* [Source data]
•••

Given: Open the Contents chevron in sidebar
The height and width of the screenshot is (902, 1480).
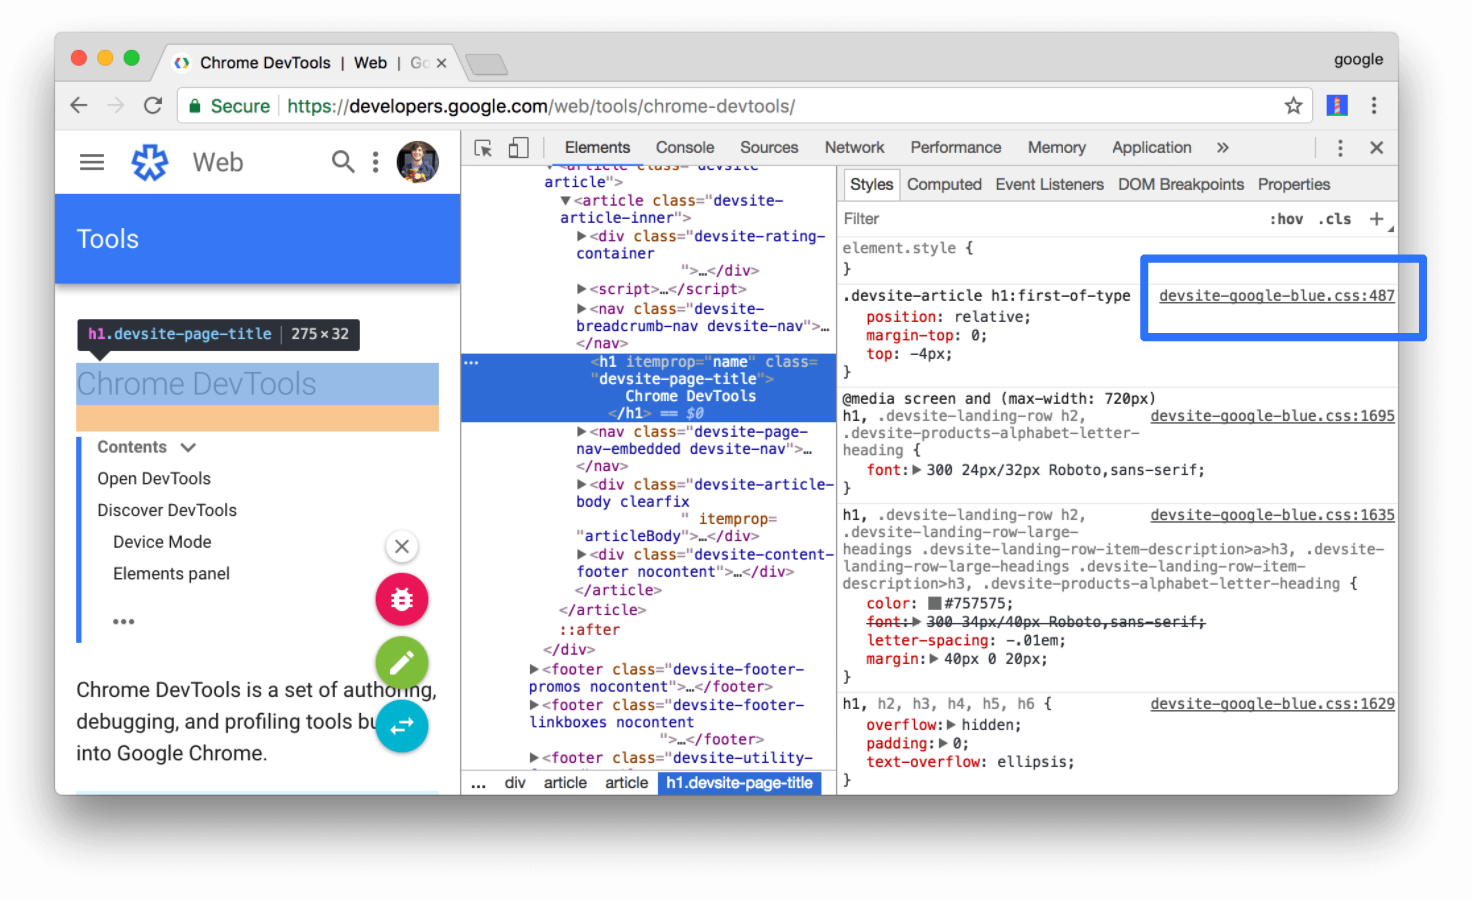Looking at the screenshot, I should (x=189, y=447).
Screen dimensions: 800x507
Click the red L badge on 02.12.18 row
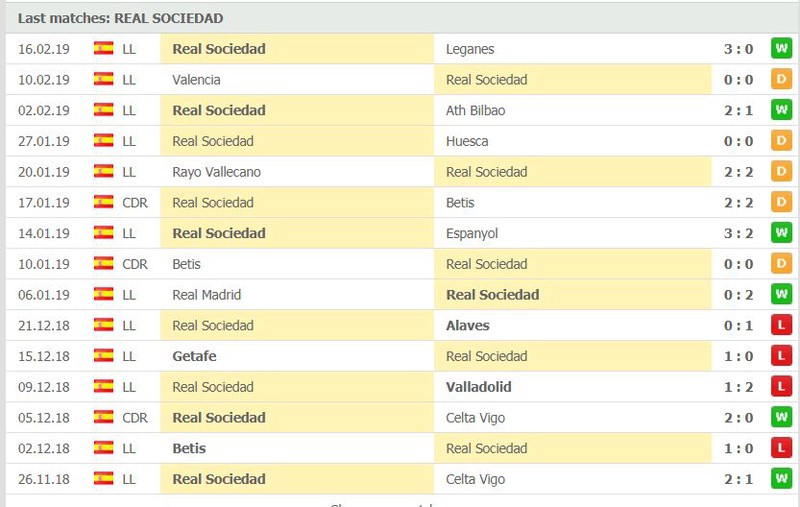tap(781, 448)
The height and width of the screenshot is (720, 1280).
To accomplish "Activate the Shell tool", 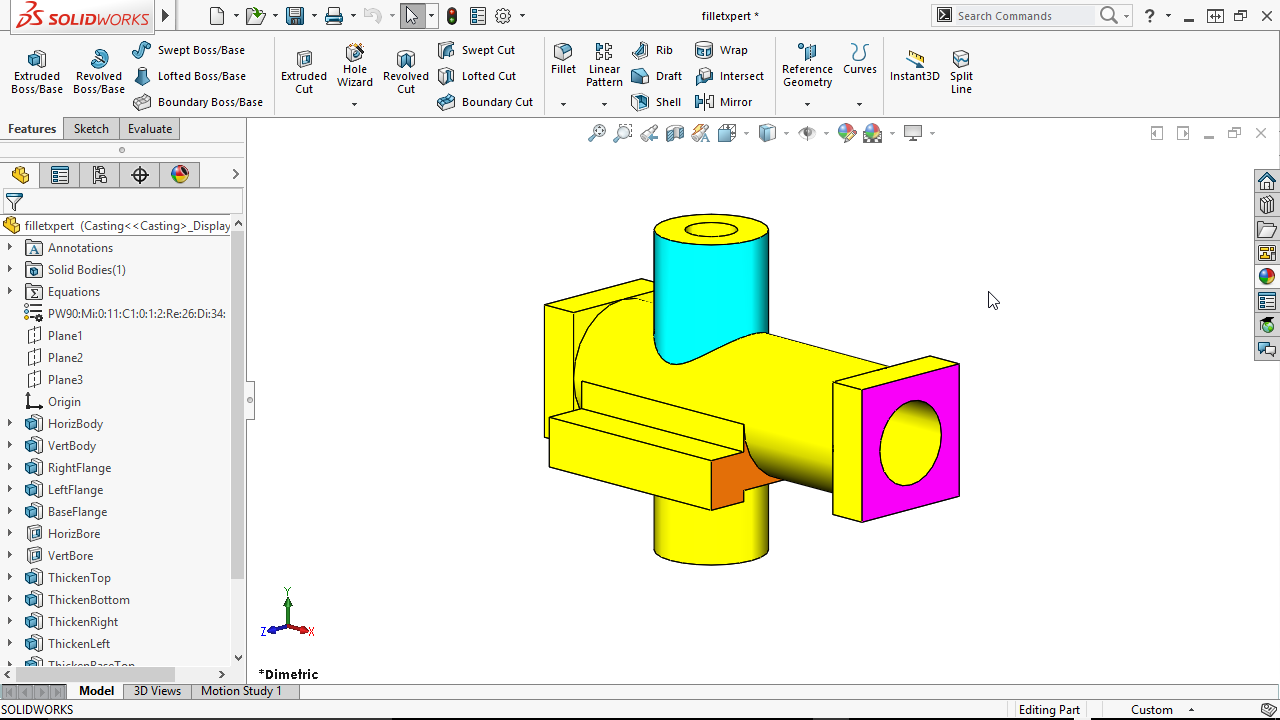I will [x=656, y=101].
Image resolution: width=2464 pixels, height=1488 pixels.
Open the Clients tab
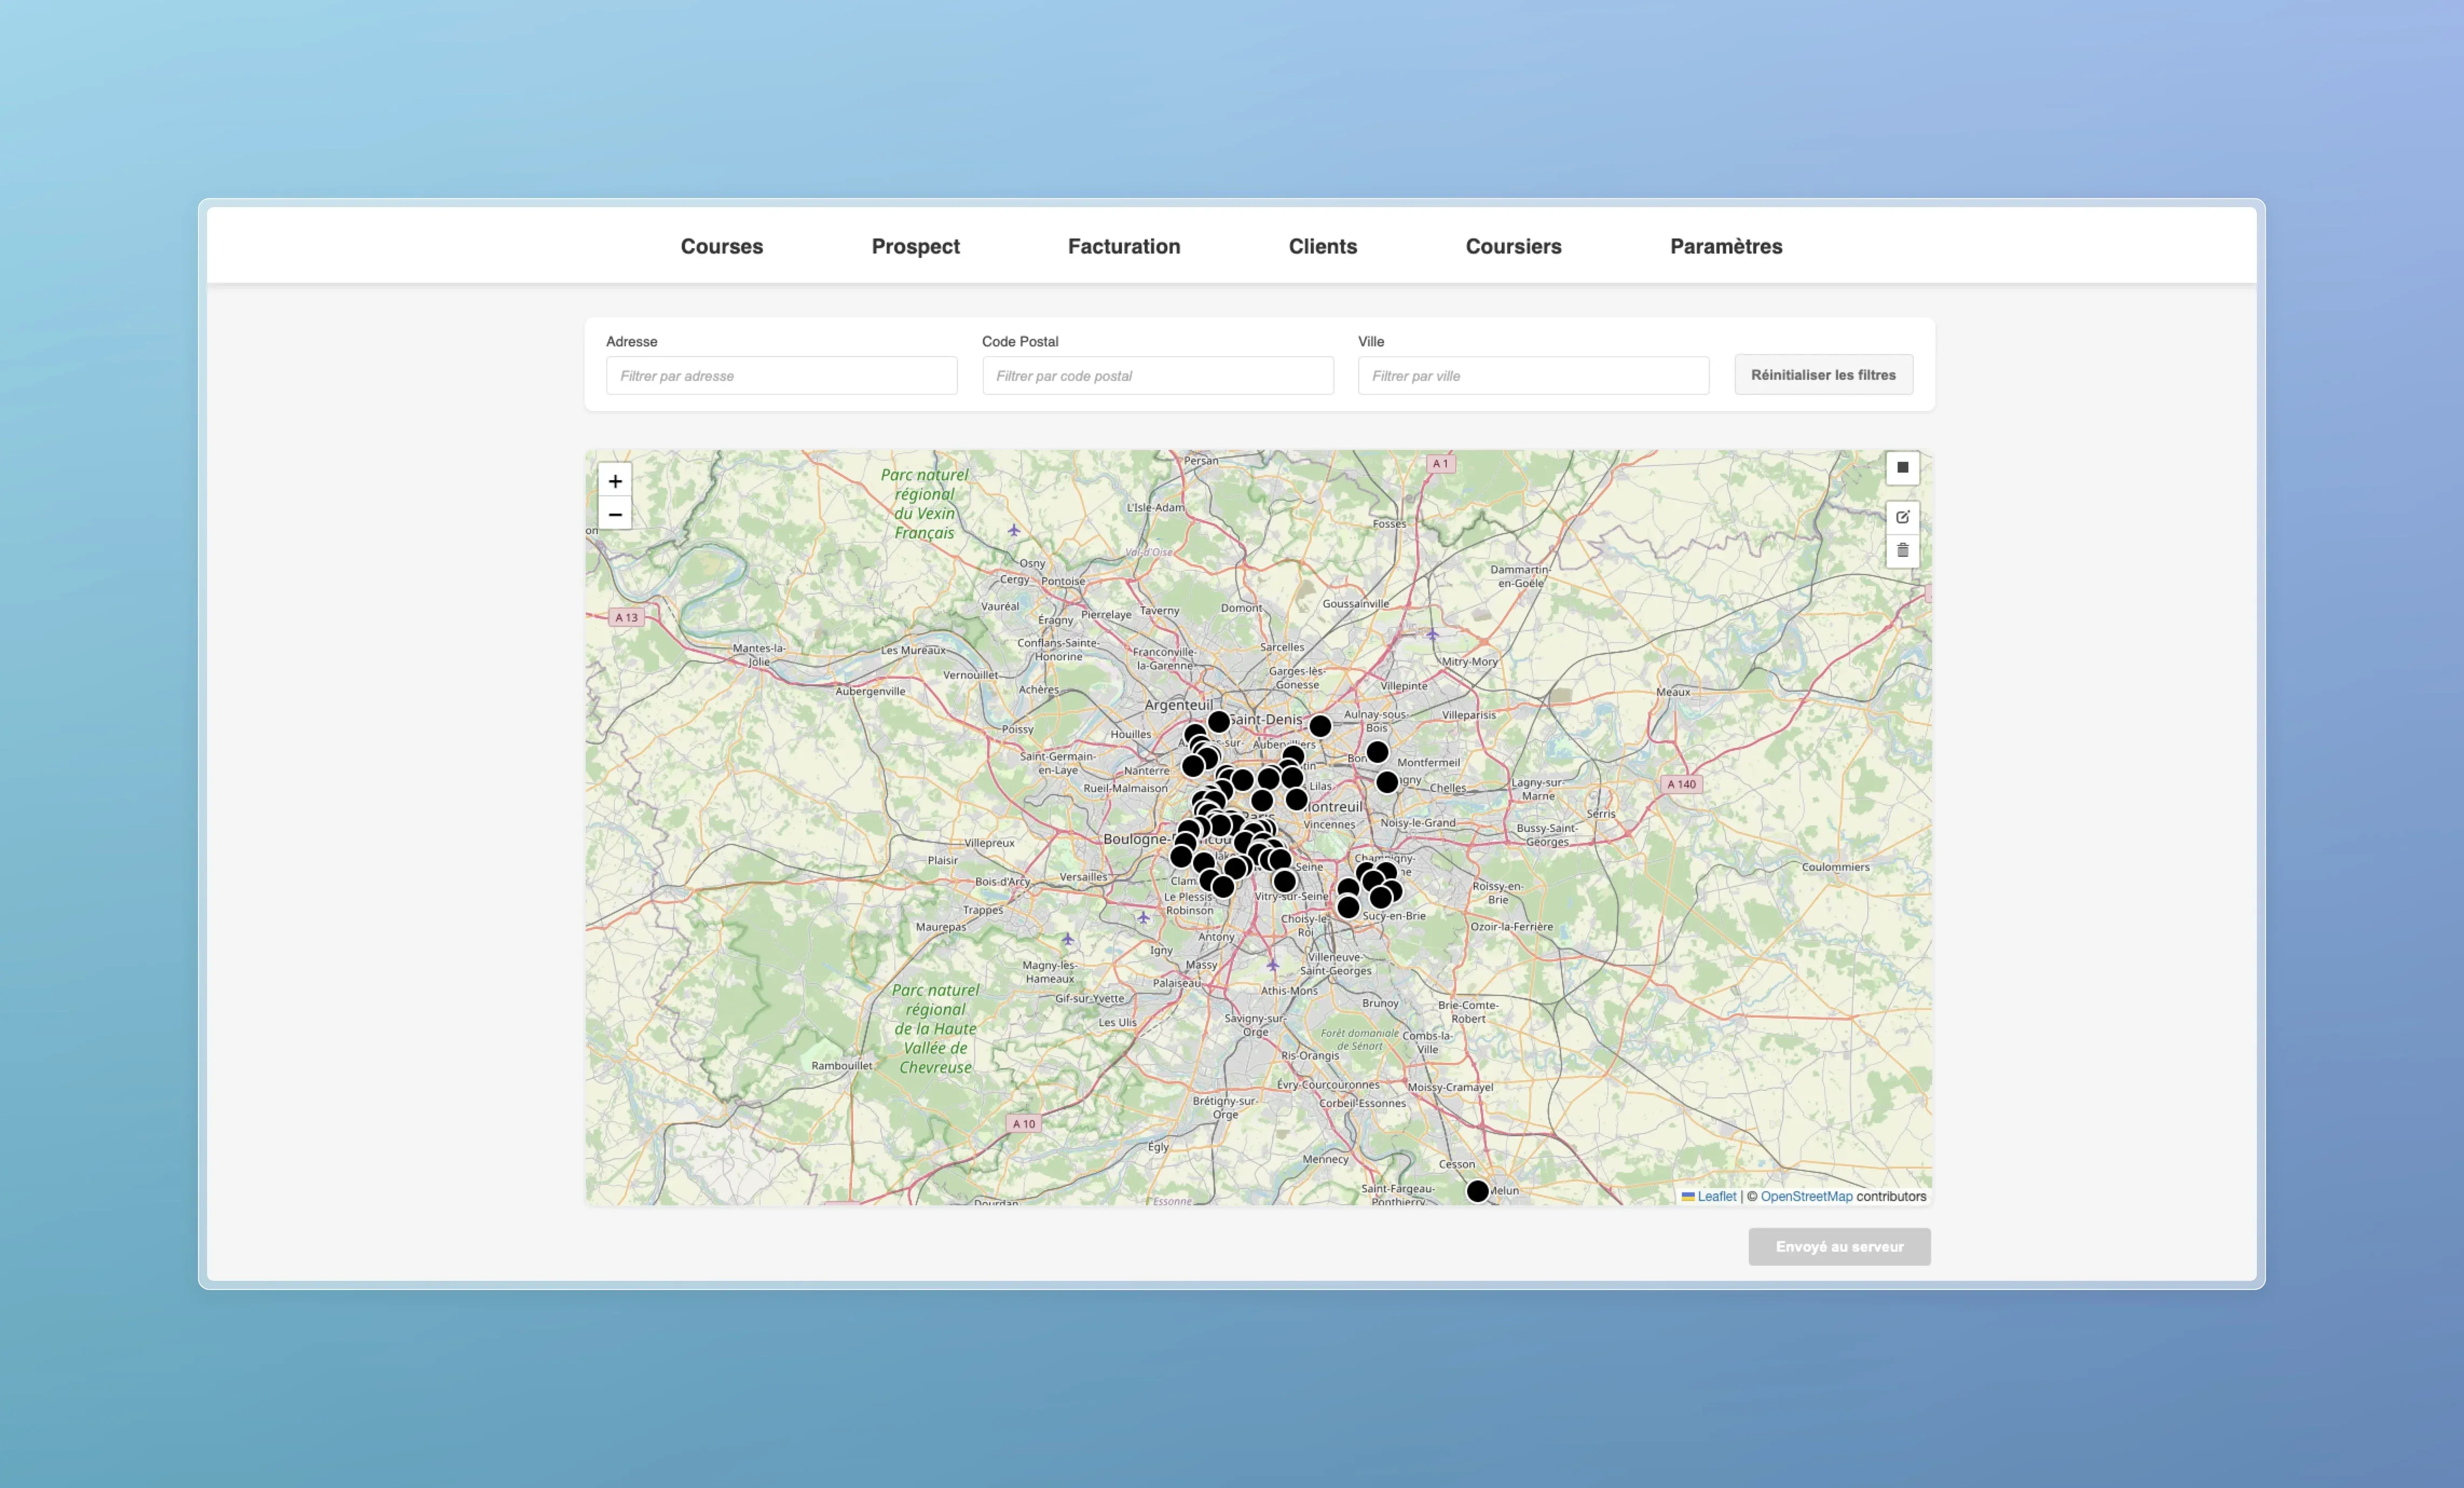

•••

* [Challenge]
Rewrite the data from the line containing "Image resolution: width=2464" through the end, changing "Clients" to "Vendors" and keeping everything else the same. Leave the pictures out of your answer.

* [Exercise output]
Image resolution: width=2464 pixels, height=1488 pixels.
Open the Vendors tab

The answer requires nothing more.